Return the passage from the text on Maria Toor Pakay starting at "These scenes are" and ending at "in recent years.", copied word for word.

TEXT PROVIDED →
++++++
These scenes are familiar to Pakistanis …the hordes of internally displaced people from Waziristan fleeing in trucks and lorries; their bedrolls and possessions tied up with ropes. The faces of women are nearly always invisible, covered in either a burqa or chador. The stories by women also tell a tale of a seemingly undifferentiated landscape of fear and terror. Most had never before left their homes even to go to a market. Many do not know how to count currency to buy staples for their large families and hardly any have ever had any access to health services. The destitution of Waziri women at the hands of conflict has become one of the most tragic catastrophes to affect Pakistan in recent years.

It was heartening therefore to see the narrative of woe challenged by a woman who originated in the same culture and environment as the women mentioned above. Maria Toor Pakay, Pakistan’s 19-year old emerging squash star challenged every stereotype regarding the potential of her fellow tribeswomen who languish in tents awaiting aid. Young, determined and undeterred by the unceasing pressures of patriarchy, Toor is beginning to compete in squash championships nationally and abroad. Last week, she was nominated to Women’s International Squash Player’s Associations’ Young Player of the Year Award. Maria Toor Pakay, originally from Waziristan, has already defied innumerable odds to be able to play. Undeterred by the threats of the Taliban and refusing to submit to dogmatic interpretations of faith that denounce athletic competition, Toor has persevered in her efforts to show Pakistanis and the world what indeed is possible if Pakistani women are merely given the opportunity.

In a recent interview to a major Pakistani newspaper, Toor recounted the many struggles she faces as a female athlete in a country that invests notoriously little in athletes in general, let alone female athletes. Not only are the bureaucratic governing institutions sceptical of the ability of young athletes to compete in international competitions in general, they are even less likely to commit already scarce resources to the uplift of women’s sports. A variety of factors contribute to the situation; including the lack of political will to stand up to religious lobbies that want to eliminate women’s athletics from the public sphere. Others in Maria Toor Pakay’s cohort complain of the lack of facilities, lack of interest in providing coaching to female athletes and a general lack of incentives to pursue sport in general. Toor’s own story substantiates all of these factors, with one crucial difference that allowed her to rise above the fate that sentences most girls of her heritage to silence and isolation. Her father, an open-minded man, noticed his daughter’s abilities and realised early that her skills would be wasted if they did not move to a larger city. It was the family’s move to Peshawar and the resultant training that Maria was able to receive there that enabled her to transcend the usual constraints and become a competitive athlete.
++++++
GIVEN INFORMATION →

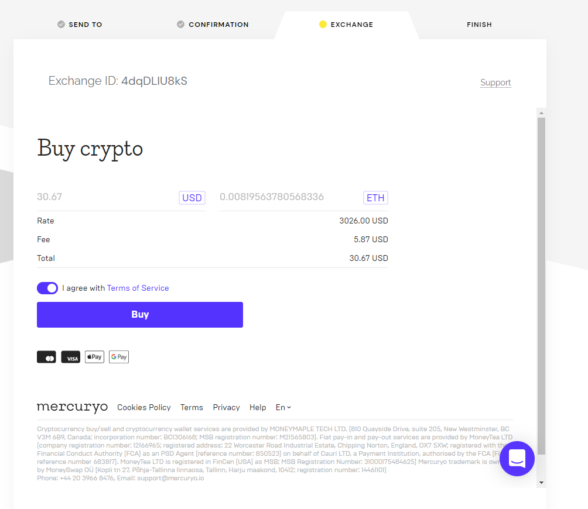Screen dimensions: 588x509
Task: Open the USD currency selector
Action: pos(192,198)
++++++
RIGHT ANSWER →
These scenes are familiar to Pakistanis …the hordes of internally displaced people from Waziristan fleeing in trucks and lorries; their bedrolls and possessions tied up with ropes. The faces of women are nearly always invisible, covered in either a burqa or chador. The stories by women also tell a tale of a seemingly undifferentiated landscape of fear and terror. Most had never before left their homes even to go to a market. Many do not know how to count currency to buy staples for their large families and hardly any have ever had any access to health services. The destitution of Waziri women at the hands of conflict has become one of the most tragic catastrophes to affect Pakistan in recent years.